A stench can only be detected if the compound exhibits some volatility. As for fragrance compounds, volatility typically requires a molecular weight < 300.

An important factor relevant to stench is the odor detection threshold. Odors of compounds can also vary with concentration. Civetone, produced by civets, has a strong musky odor that becomes pleasant at extreme dilutions.

Odor Thresholds for selected Compounds
| Compound name | Compound type | Threshold (ppm) | Typical occurrence |
|---|---|---|---|
| 5-Ethylidene-2-norbornene | alkene | 0.00014 | synthetic |
| Trimethylamine | amine | 0.00003 | spoiled fish |
| Isovaleric acid | carboxylic acid | 0.000078 | vomit |
| tert-Butyl mercaptan | thiol | 0.0000029 | Natural gas |
| Dimethylsulfide | thioether | 0.003 | putrified flesh |

==Classes of stench compounds==
=== Amines ===

| Compound name | Fragrance | Natural occurrence | Chemical structure |
|---|---|---|---|
| Trimethylamine | Fishy Ammonia | Spoiled fish |  |
| Putrescine | Rotting flesh | Rotting flesh |  |
| Cadaverine | Rotting flesh | Rotting flesh |  |
| Pyridine | Fishy | Belladonna |  |
| Indole | Fecal Flowery | Feces Jasmine |  |
| Skatole | Fecal Flowery | Feces (diluted) Orange Blossoms |  |

=== Sulfur compounds ===

Structure of E-2-butenethiol, a major component of skunk spray.

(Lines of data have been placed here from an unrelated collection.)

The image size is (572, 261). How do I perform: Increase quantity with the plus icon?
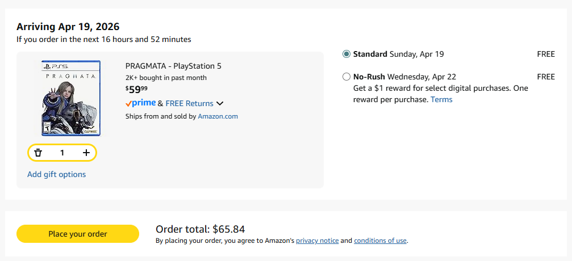(x=86, y=153)
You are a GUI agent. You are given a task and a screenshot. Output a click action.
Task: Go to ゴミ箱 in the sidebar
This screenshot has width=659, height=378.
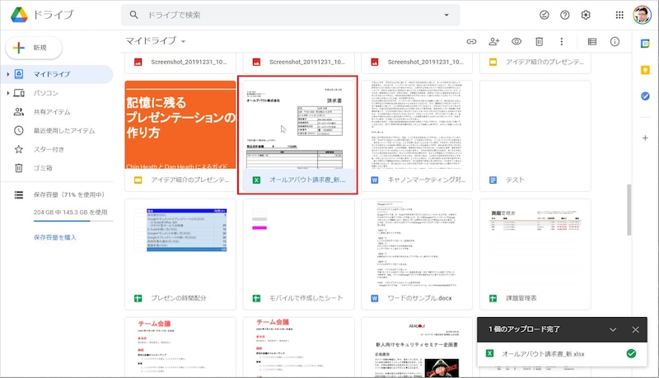[43, 168]
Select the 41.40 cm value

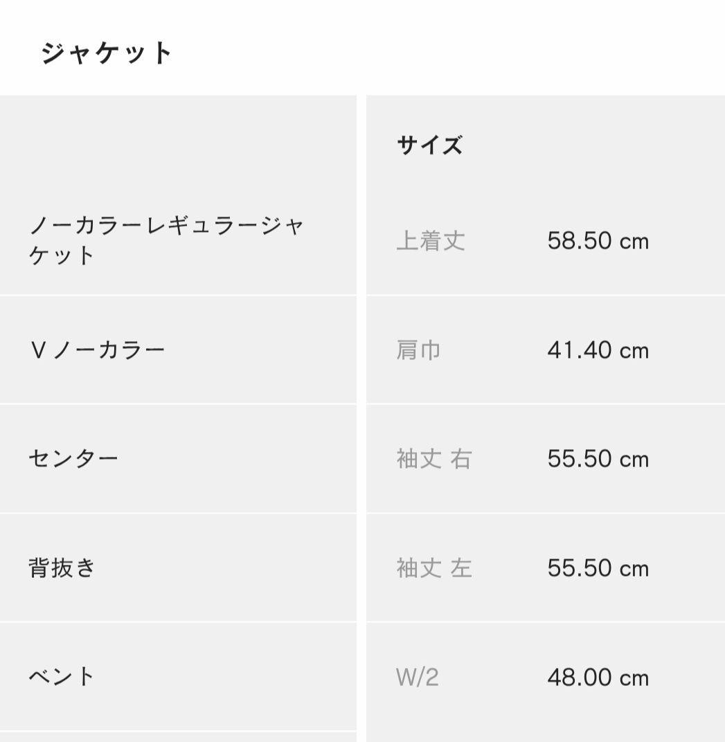click(x=598, y=350)
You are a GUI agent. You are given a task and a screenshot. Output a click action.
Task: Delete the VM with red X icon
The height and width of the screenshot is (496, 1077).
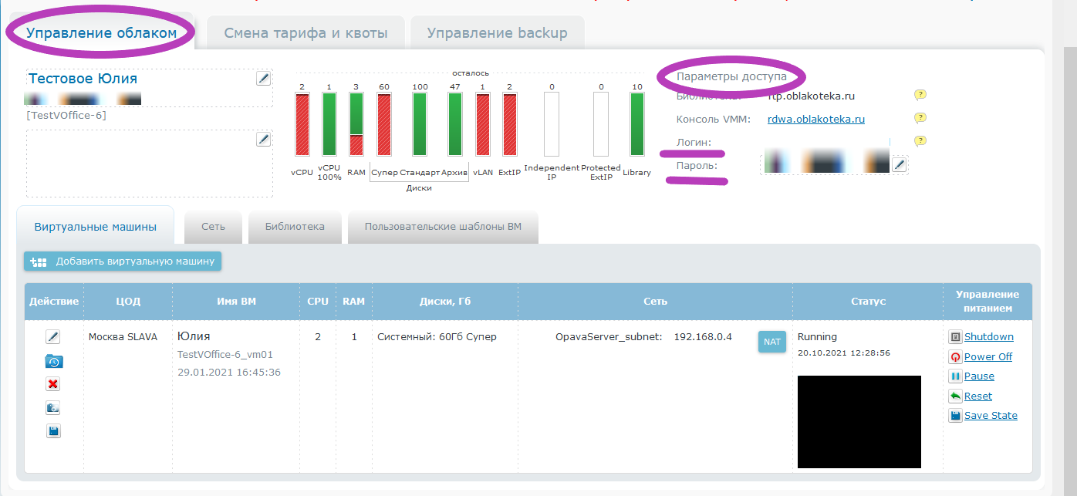[x=52, y=384]
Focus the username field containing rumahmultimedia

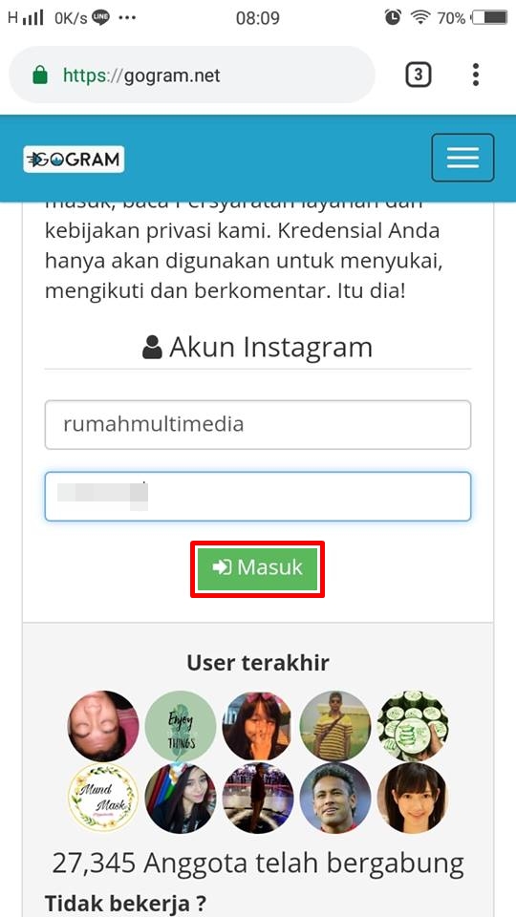tap(258, 424)
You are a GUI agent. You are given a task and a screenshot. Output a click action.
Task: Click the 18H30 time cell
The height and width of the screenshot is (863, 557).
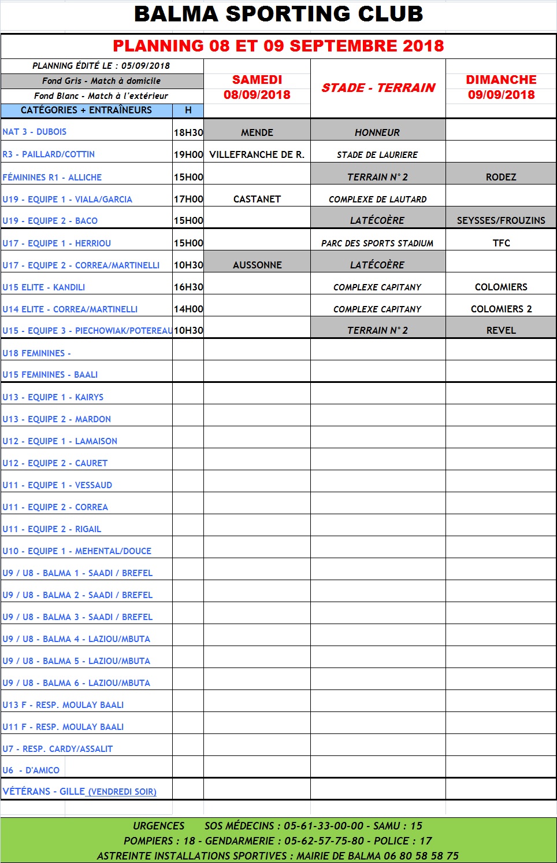click(188, 132)

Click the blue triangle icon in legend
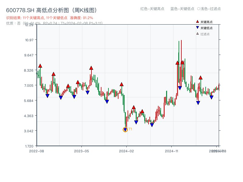pos(197,28)
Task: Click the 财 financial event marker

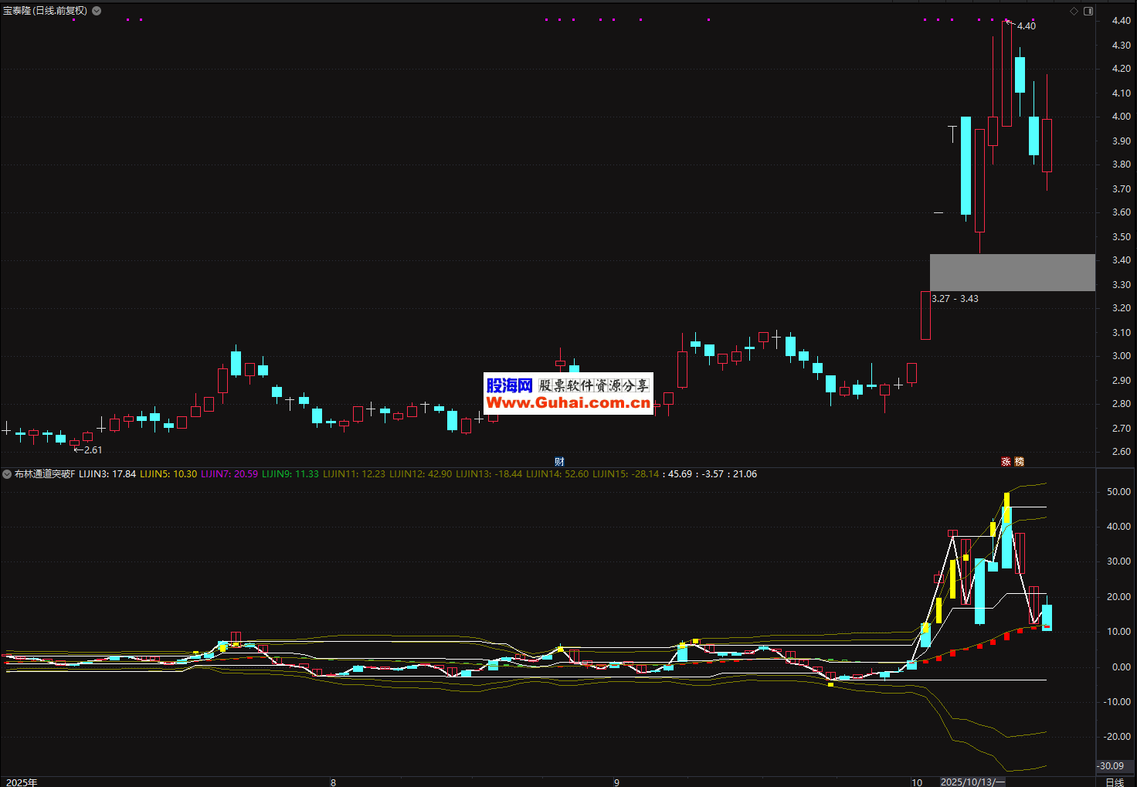Action: pos(559,462)
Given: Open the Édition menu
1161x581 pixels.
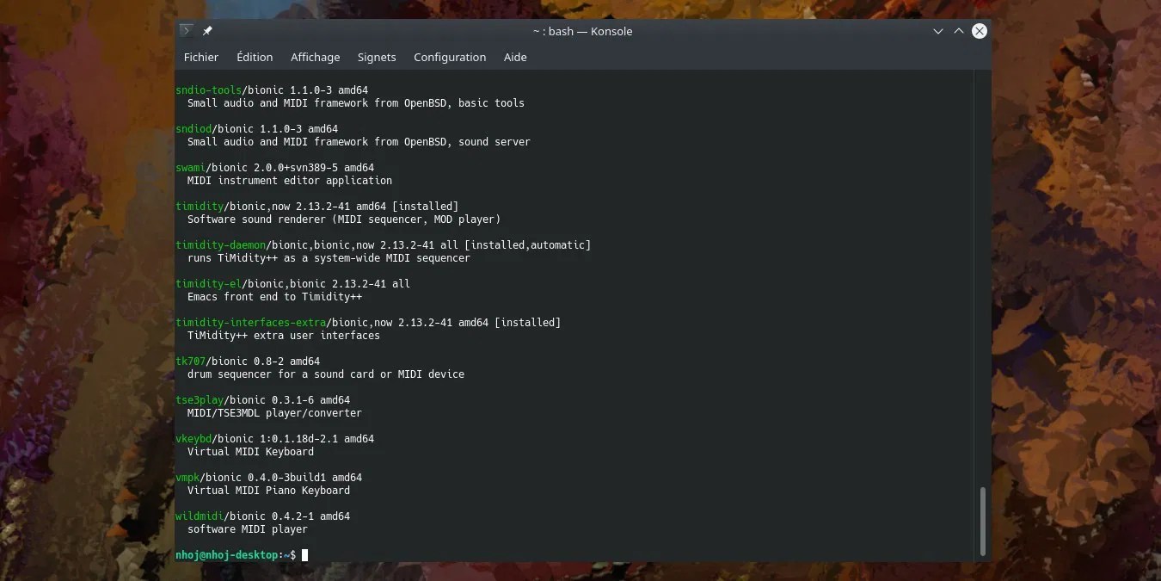Looking at the screenshot, I should (254, 57).
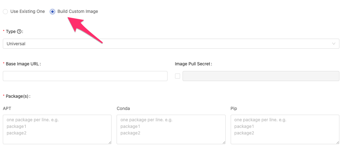Click the Pip textarea resize handle

338,143
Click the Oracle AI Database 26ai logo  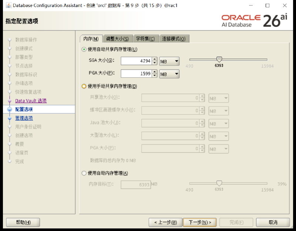click(254, 21)
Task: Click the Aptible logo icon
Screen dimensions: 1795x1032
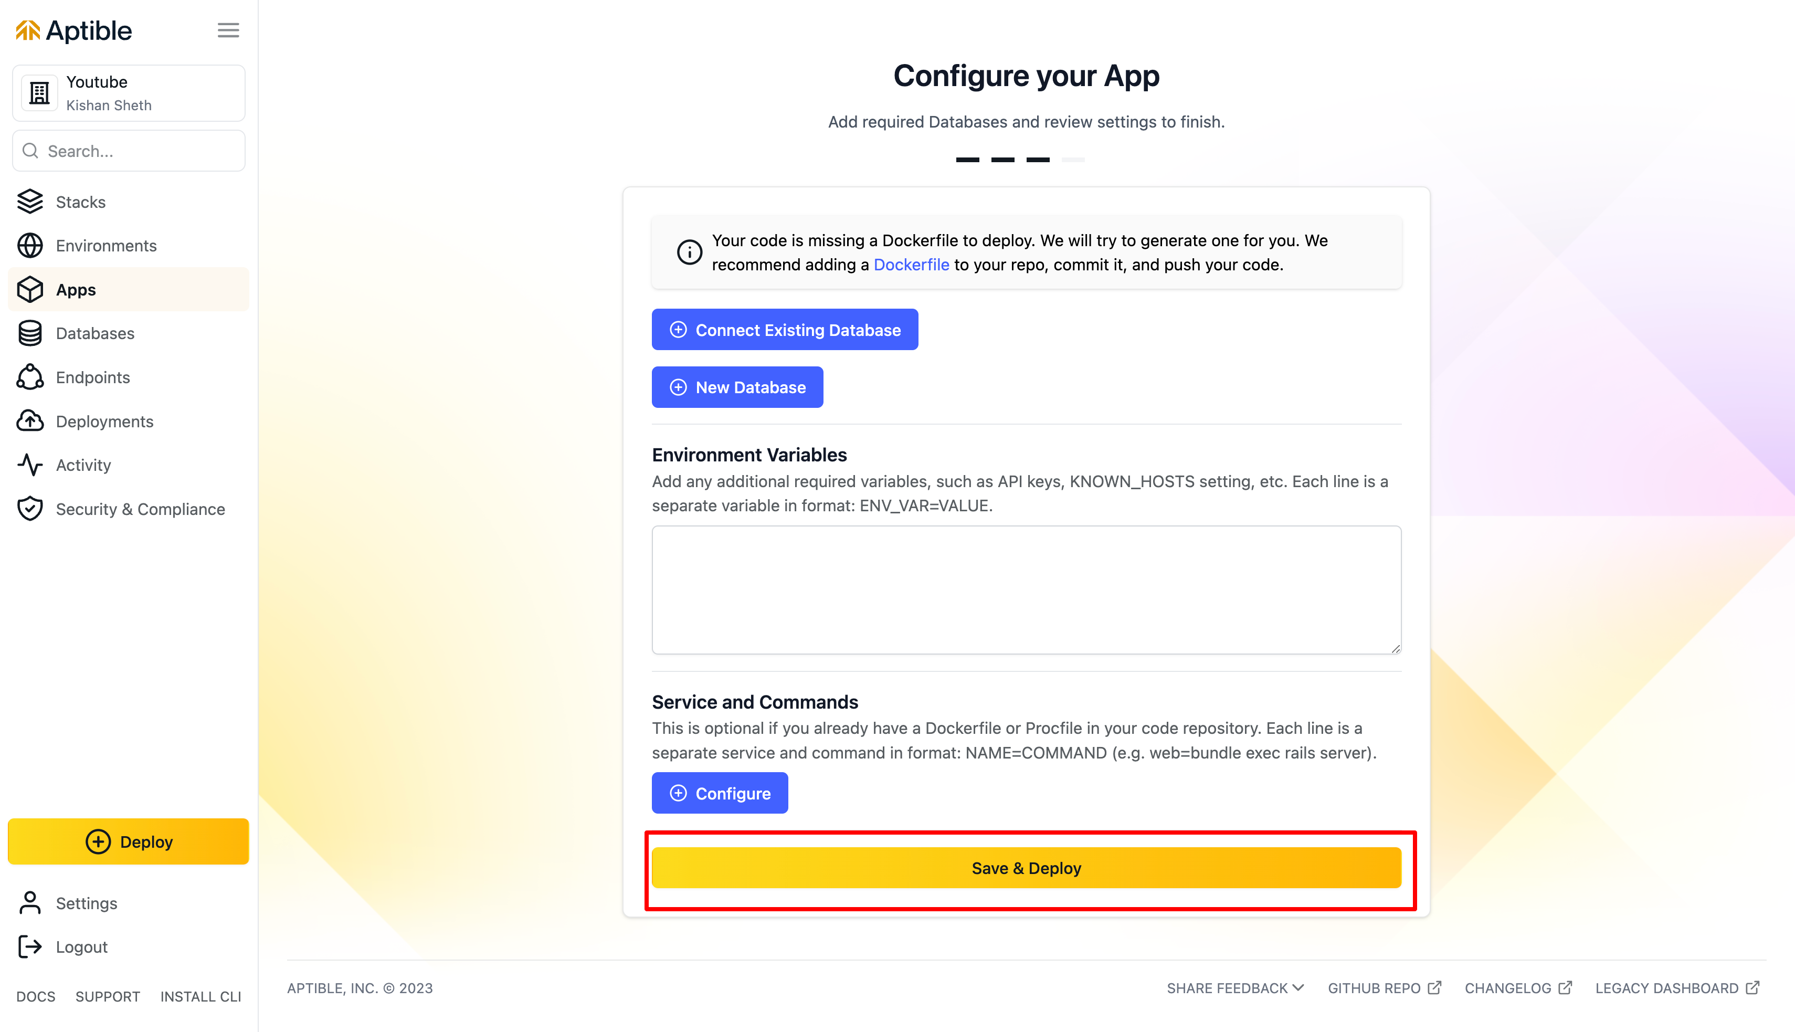Action: (28, 30)

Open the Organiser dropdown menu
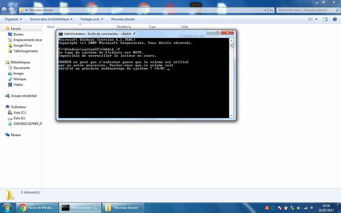(13, 19)
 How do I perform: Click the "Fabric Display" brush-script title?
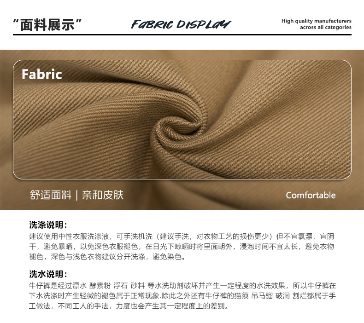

Sulfur is odorless, but many sulfur compounds have unpleasant odors. Prominent is hydrogen sulfide, which results from decaying proteins and is a major nuisance associated with the paper industry. It is nonetheless an important signalling molecule in nature. The vast inventory of organosulfur compounds typically have unpleasant odors. Thioacetone, a mixture of lightly studied organosulfur compounds is infamous for its strong stench.

A notable exception to the malodorous nature of thiols is grapefruit mercaptan, the odor of grapefruits. Furan-2-ylmethanethiol (aka furfuryl mercaptan, is the principal odor of roasted coffee. Allyl thiol CH_{2}=CHCH_{2}SH) is a component of garlic breath. (Methylthio)methanethiol (CH_{3}SCH_{2}SH) is found in male mouse urine and functions as a semiochemical for female mice. It has a strong garlic odor.

The foul odors of thiols is exploited by skunks as components of their defensive spray. Gas chromatographic analysis of the spray from the spotted skunk (Spilogal putorius), revealed these three thiols: (E)-2-butene-1-thiol, 3-methyl-1-butanethiol, and 2-phenylethanethiol.

===Organophosphorus and related compounds===
Volatile organophosphorus and organoarsenic compounds characteristically have distinctive odors. Sometimes claimed as the first organometallic compound, Cadet's fuming liquid was reported in 1760 to smell like garlic. It consisted mostly of dicacodyl (((CH_{3})_{2}As)_{2}) and cacodyl oxide (((CH_{3})_{2}As)_{2}O). The methylphosphines ((CH_{3})PH_{2}, (CH_{3})2PH, and (CH_{3})3P have a garlic-metallic odors.

===Carboxylic acids===
In contrast to the pleasant, often fruity odor of carboxylic acid esters, the parent carboxylic acids have unpleasant odors. Butyric acid is associated with spoiled dairy products. The C-5 acids, valeric acids are produced in the human gut.

==Safety and environment==
Focusing on a prevalent stench compound, hydrogen sulfide is highly toxic. The risk of poisoning is made worse because it induces loss of olfactory perception at the ppm level. With regards to remediation, hydrogen sulfide is readily trapped and destroyed by base and air. Similar treatment also applies to thiols.

In the design of processes that have a potential to produce odor pollution, instruments and expert panels are employed to measure the intensity of odors. However, most instruments that measure concentration of air pollutants, whether via infrared analysis, colorimetry, adsorption, absorption, or surface tension, are limited in the compounds they can identify and have limited lower detection limits. For these reasons, human observation is often more reliable for evaluating odorous compounds. Stench compounds such as hydrogen sulfide are more readily detectable and are often given much lower acceptable concentrations in legal air quality standards, and counteraction is necessary to remove them from pollution streams to avoid irritation to the broader environment.